Zum Baufortschritt des Neubaus des dritten Kindergartens südlich der Schlosshalle in Wurmlingen hat Bürgermeister Klaus Schellenberg im Gemeinderat am Montag einen Sachstandsbericht vorgelegt. Er wies auf die vom Rat einstimmig befürwortete geplante Elternumfrage hin. Mit dieser soll der Bedarf an weiteren Angebotsformen festgestellt werden.

Mit den Rohbauarbeiten hat die örtliche Baufirma Hermann Schmid nach den Sommerferien begonnen. Aktuell wird die Bodenplatte gegossen. Danach könnten die vorgefertigten Wände innerhalb weniger Tage aufgebaut werden. Der Bauzeitenplan sei bisher eingehalten, so der Bürgermeister. Elemente des Zimmermanns und die Fenster sind ebenfalls in Vorfertigung. Ziel ist es, den Rohbau noch vor Wintereinbruch fertigzustellen, „damit auch die Gewerke im Innenausbau fortgesetzt werden können“. Dann könnte im Sommer des kommenden Jahres der Kindergarten eröffnet werden.

Die beiden bisherigen Kindergärten St. Josef und Don Bosco bieten aktuell die Angebote der Regelkindergärten, der altersgemischten Gruppen und der Kinderkrippen an. Mit der detaillierten Elternumfrage soll festgestellt werden, ob Gruppen mit verlängerten Öffnungszeiten oder ein Ganztagesangebot benötigt werden. Neue Angebote seien grundsätzlich nur dann möglich, wenn jeweils für mindestens sechs Kinder verbindliche Zusagen gegeben werden.
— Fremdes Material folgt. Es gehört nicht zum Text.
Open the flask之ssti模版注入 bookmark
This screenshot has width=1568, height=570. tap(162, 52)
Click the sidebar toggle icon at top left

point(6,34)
Die im Kindergarten Don Bosco eingerichtete so genannte Interimsgruppe soll nach Inbetriebnahme des dritten Kindergartens möglichst aufgelöst werden. Ein kompletter Übergang von Kindern und Erzieherinnen dieser Gruppe in den neuen Kindergarten stelle die betriebswirtschaftlich günstigste Lösung dar, so die Vorlage. Zudem sei dem Personal bei der Einrichtung der Gruppe „das Signal gegeben worden“, dass es übernommen werde.

Nach Festlegung der Angebote und Gruppen mit entsprechenden Beschlüssen des Gemeinderats sei die Betriebserlaubnis für den Kindergarten beim Kommunalverband für Jugend und Soziales (KVJS) zu beantragen. Dieses Verfahren sei „sehr aufwändig“ und müsse frühzeitig erfolgen. Es benötige erfahrungsgemäß einen zeitlichen Vorlauf von drei bis vier Monaten, so Schellenberg.